### Exercise inputs
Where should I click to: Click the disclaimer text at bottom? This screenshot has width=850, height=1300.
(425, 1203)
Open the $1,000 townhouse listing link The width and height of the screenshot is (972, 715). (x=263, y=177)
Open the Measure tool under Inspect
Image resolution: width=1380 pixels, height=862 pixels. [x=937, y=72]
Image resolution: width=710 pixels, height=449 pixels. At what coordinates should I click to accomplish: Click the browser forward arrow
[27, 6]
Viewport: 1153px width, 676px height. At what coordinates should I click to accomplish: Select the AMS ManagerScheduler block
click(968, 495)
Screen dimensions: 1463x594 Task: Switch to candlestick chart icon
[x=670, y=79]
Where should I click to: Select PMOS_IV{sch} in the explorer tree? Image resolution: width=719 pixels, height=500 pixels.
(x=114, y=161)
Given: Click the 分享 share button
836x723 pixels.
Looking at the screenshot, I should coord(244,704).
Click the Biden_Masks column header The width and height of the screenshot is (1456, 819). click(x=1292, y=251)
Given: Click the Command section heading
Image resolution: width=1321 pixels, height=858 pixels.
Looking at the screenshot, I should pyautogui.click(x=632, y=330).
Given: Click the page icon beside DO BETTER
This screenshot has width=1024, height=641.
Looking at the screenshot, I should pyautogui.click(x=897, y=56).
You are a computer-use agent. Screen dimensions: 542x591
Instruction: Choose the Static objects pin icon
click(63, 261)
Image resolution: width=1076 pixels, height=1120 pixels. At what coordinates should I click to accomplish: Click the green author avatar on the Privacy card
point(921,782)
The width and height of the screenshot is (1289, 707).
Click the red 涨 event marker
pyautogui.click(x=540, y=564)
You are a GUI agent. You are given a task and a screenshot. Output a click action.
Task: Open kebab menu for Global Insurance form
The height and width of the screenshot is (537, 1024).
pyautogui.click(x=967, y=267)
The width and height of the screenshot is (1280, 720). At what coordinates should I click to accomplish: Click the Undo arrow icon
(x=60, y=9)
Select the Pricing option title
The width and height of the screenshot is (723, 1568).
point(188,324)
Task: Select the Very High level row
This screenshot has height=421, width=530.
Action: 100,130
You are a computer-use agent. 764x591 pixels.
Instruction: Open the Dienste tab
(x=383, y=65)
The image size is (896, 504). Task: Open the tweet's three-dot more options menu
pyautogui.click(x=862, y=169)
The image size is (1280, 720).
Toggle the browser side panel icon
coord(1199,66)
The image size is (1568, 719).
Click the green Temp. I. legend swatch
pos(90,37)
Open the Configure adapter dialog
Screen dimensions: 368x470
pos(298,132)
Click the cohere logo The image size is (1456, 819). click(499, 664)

### Assignment
If a line of the records above holds the word "agent", show it.

### Task response
You are a computer-use agent. Screen dimensions: 542x591
You are a GUI agent. You are given a task and a screenshot. Output a click action.
You are a computer-use agent. 764x591 pixels.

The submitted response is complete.